La paradoja del amor divino es tan fuerte que no me parece excesivo decir que la ora-ción
del publicano es la única forma normal de oración teologal para nosotros. Nunca podremos
presentarnos ante Dios sin llevar en el corazón obstáculos, como pecados, huellas que dejan
esos pecados, obstáculos involuntarios pero demasiado reales para dejar obrar a Dios en
nuestra vida, etc. Todos y siempre nos presentamos ante nuestro Padre como el hijo pródigo
seguros de que nos abrazará antes de que empecemos a darle explicaciones.
Habría mucho que decir en este sentido sobre la oración de curación, la oración de esos
múltiples pecadores, débiles y enfermos cuya purificación se revela en el evangelio a través
de la presencia de Jesús, con una sola palabra de su boca o un simple gesto de su parte. Y
esto siempre es verdad. ¿Quién puede hablar de esas curaciones rápidas y progresivas de
almas heridas, de corazones presos, de sensibilidades revueltas que en el secreto de una
oración dirigida directamente a Jesús se han visto curadas y resucitadas en la medida en que
han creído en él, han tenido confianza y han intentado amarle?
En esos casos realmente se trata de una oración teologal. Se produce un encuentro con el Hijo
de Dios y un cambio: “El toma sobre sí nuestras debilidades” (Mt 8, 17) mientras que la vida
divina empieza a brillar en nuestro corazón; no sólo nos da esta consolación sino que también
nos hace partícipes de su propia vida.
¿No es también una oración de publicano la oración de Jesús que repiten desde siglos e
incansablemente los hesicastas. El texto de la jaculatoria con la que rezan está parcialmente
tomado de la fórmula del publicano: “Jesús, hijo de Dios, ten piedad de mi, pecador”.
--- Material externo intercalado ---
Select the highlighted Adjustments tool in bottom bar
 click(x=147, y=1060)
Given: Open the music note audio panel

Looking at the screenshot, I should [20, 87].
Generaciones de monjes no han tenido otra oración interior distinta de ésta que a su vez les
ha llevado a la intimidad silenciosa con Dios, al fondo de su pobreza.
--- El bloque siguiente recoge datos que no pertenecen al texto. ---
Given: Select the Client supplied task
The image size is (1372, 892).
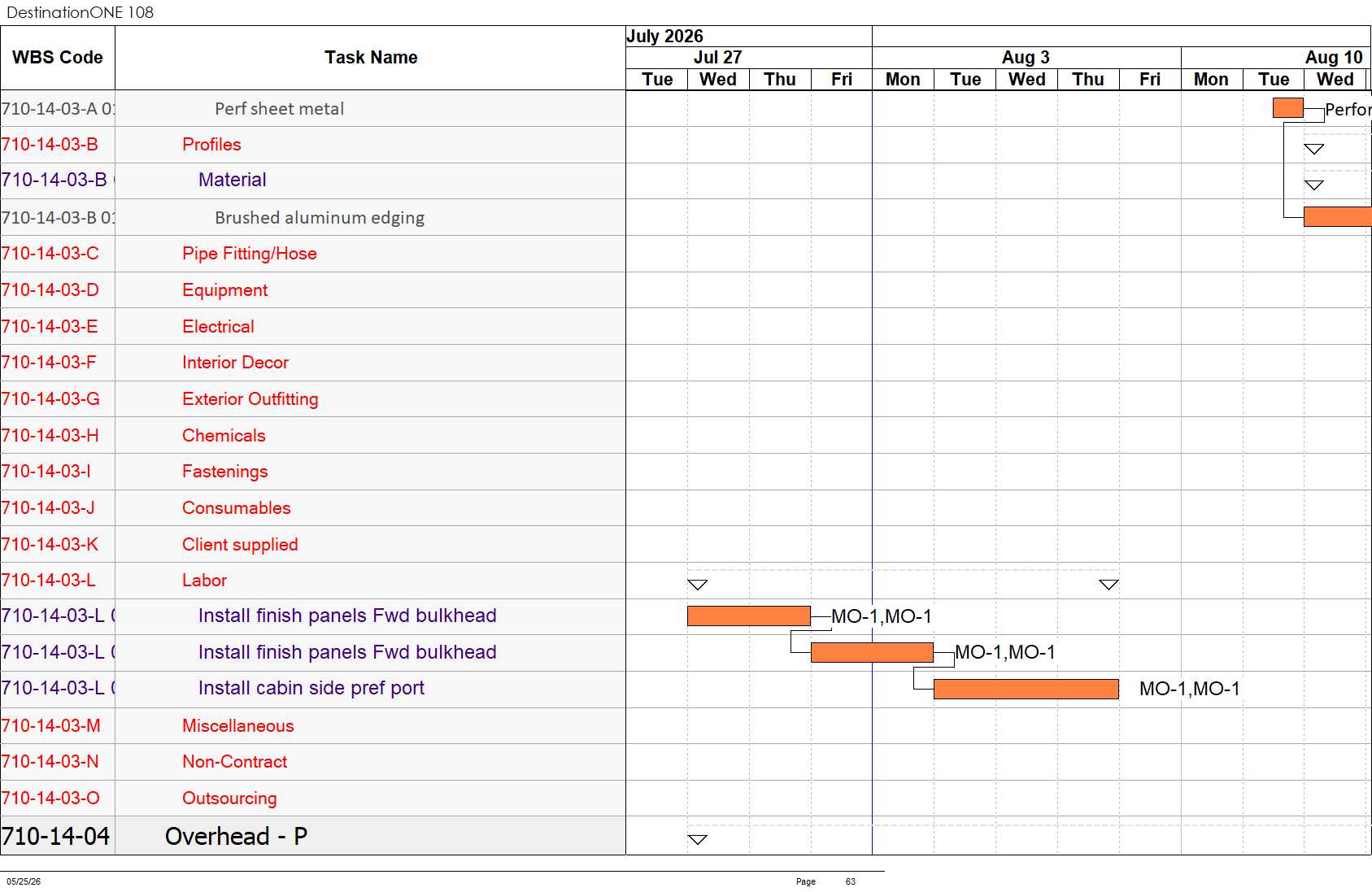Looking at the screenshot, I should 240,545.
“Tu rostro busco, Señor, no me escondas tu rostro” (Sal 26,8-9). Este versículo del salmo,
entre muchos otros, permite presentir el profundo deseo del Señor que anima tantos
corazones. ¿Encontrarán el medio de llegar hasta el fin de su búsqueda? ¿No nos perderemos
en el camino o cansados por la falta de éxito, nos sentaremos desanimados al borde del
camino?
Me pregunto si esos buscadores de Dios a la deriva cuentan con las ayudas suficientes. Saber
esto debería causar una herida en nuestro corazón, Ojalá el Padre infinitamente
misericordioso escuche nuestra oración por ellos.
Para terminar, tengo que reconocer la imprudencia que he cometido empezando esas paginas
cuyo tema desborda enormemente mi competencia. Gracias por perdonarme. Amén.